- [Your objective]: Reproduce the items below without any change, from the line containing "Switch to 历史股东镜像 sub-tab" through the line containing "click(x=2038, y=269)", and give nothing else.

(Stored data entries)

======

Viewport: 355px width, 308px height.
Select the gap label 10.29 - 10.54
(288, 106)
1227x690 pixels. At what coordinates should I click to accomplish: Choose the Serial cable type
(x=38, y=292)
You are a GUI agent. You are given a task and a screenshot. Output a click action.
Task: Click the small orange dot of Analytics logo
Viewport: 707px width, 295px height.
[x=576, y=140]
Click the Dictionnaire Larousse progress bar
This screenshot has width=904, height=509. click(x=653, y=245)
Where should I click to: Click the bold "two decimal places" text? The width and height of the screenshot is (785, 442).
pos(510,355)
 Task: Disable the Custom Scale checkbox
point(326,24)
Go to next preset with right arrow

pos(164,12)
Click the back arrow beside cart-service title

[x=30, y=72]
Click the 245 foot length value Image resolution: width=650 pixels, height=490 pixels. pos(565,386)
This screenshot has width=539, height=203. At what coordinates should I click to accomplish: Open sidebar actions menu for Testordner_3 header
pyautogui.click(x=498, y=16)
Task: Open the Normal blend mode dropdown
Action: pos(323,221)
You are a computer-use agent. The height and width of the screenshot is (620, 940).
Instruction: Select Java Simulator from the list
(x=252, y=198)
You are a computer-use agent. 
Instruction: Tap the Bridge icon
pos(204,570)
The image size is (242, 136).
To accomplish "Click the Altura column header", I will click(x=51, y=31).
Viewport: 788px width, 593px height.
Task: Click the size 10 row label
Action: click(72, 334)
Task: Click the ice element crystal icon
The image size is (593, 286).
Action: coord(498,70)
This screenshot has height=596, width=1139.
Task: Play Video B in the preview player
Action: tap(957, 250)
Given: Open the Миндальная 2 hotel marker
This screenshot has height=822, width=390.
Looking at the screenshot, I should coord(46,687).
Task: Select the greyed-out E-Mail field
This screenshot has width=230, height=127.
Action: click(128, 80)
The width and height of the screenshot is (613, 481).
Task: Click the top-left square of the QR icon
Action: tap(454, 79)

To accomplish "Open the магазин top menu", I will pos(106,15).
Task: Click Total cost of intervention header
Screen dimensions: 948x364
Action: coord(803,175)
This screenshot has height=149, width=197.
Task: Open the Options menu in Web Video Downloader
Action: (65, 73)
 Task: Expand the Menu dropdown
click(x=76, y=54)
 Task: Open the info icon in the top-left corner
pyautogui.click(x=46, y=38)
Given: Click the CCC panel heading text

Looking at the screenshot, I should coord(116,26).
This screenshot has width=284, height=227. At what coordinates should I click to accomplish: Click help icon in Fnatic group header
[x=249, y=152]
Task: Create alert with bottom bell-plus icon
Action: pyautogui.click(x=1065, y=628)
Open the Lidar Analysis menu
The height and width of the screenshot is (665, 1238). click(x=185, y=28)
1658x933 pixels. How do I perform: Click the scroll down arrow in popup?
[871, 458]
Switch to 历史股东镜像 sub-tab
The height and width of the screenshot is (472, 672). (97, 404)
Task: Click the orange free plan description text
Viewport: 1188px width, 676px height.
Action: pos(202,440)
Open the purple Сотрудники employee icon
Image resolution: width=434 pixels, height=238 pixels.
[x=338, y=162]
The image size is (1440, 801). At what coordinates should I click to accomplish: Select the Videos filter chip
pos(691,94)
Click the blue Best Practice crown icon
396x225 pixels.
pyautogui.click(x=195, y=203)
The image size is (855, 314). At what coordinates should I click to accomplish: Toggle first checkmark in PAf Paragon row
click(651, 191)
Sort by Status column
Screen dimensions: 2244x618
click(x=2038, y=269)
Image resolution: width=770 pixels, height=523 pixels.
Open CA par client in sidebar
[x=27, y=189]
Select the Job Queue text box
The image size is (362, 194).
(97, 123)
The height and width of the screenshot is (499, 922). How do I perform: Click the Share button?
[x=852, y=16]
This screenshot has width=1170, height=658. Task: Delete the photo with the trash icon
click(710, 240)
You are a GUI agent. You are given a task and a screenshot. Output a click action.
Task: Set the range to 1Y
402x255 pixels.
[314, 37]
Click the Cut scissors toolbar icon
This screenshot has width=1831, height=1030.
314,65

======

- [Task output]:
Switch to 历史股东镜像 sub-tab
The height and width of the screenshot is (472, 672). (97, 404)
Task: Click the orange free plan description text
Viewport: 1188px width, 676px height.
Action: pos(202,440)
Open the purple Сотрудники employee icon
Image resolution: width=434 pixels, height=238 pixels.
[x=338, y=162]
The image size is (1440, 801). At what coordinates should I click to accomplish: Select the Videos filter chip
pos(691,94)
Click the blue Best Practice crown icon
396x225 pixels.
pyautogui.click(x=195, y=203)
The image size is (855, 314). At what coordinates should I click to accomplish: Toggle first checkmark in PAf Paragon row
click(651, 191)
Sort by Status column
Screen dimensions: 2244x618
click(x=2038, y=269)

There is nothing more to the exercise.